### [Data extracts]
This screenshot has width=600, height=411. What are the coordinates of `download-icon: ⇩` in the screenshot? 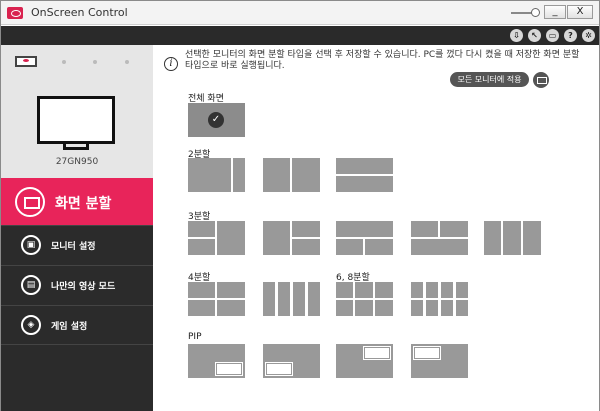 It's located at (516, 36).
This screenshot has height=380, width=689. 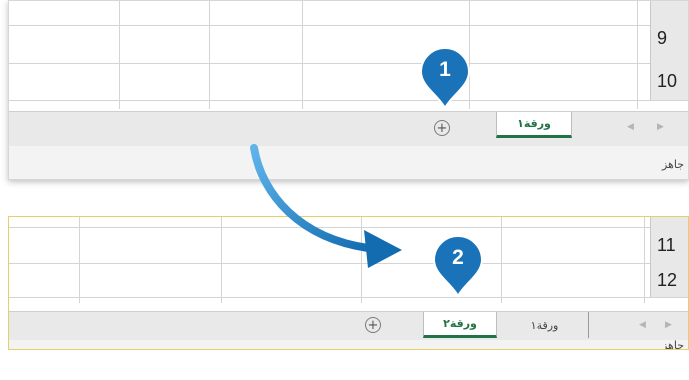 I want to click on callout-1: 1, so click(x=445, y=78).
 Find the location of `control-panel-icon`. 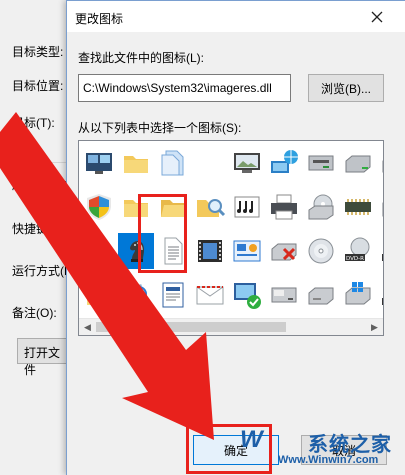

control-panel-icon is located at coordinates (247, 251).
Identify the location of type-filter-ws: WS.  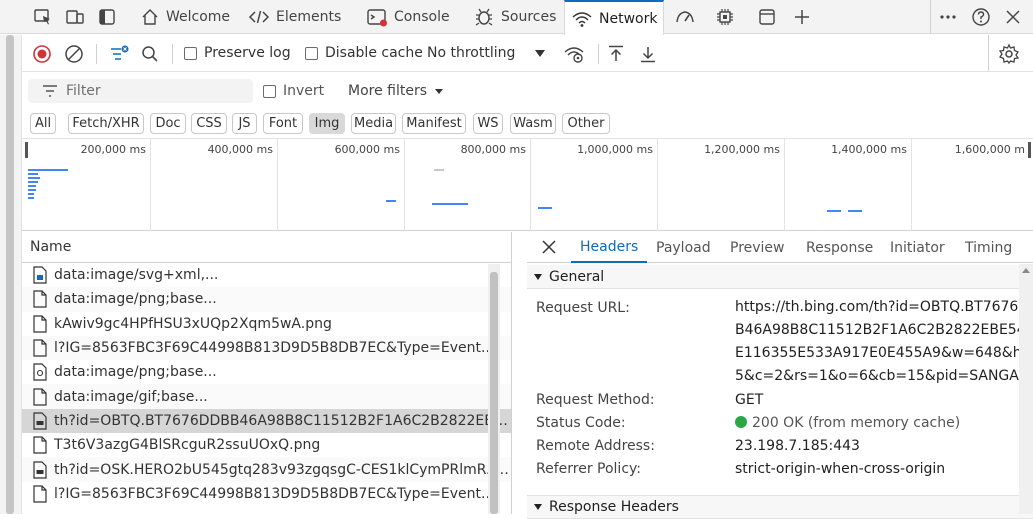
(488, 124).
==
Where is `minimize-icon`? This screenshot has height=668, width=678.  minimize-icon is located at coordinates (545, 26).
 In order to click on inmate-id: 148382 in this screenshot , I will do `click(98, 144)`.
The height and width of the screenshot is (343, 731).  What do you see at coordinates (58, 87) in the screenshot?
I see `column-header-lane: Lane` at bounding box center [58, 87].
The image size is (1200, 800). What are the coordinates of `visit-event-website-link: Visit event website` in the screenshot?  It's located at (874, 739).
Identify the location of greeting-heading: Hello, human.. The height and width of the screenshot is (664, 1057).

### [Instructions for the task]
Duplicate everything from the line that contains "coordinates (545, 26)." down to the line that contains "The image size", including both of those lines.

### [Solution]
Where is `minimize-icon`? This screenshot has height=668, width=678.  minimize-icon is located at coordinates (545, 26).
 In order to click on inmate-id: 148382 in this screenshot , I will do `click(98, 144)`.
The height and width of the screenshot is (343, 731).  What do you see at coordinates (58, 87) in the screenshot?
I see `column-header-lane: Lane` at bounding box center [58, 87].
The image size is (1200, 800). What are the coordinates of `visit-event-website-link: Visit event website` in the screenshot?  It's located at (874, 739).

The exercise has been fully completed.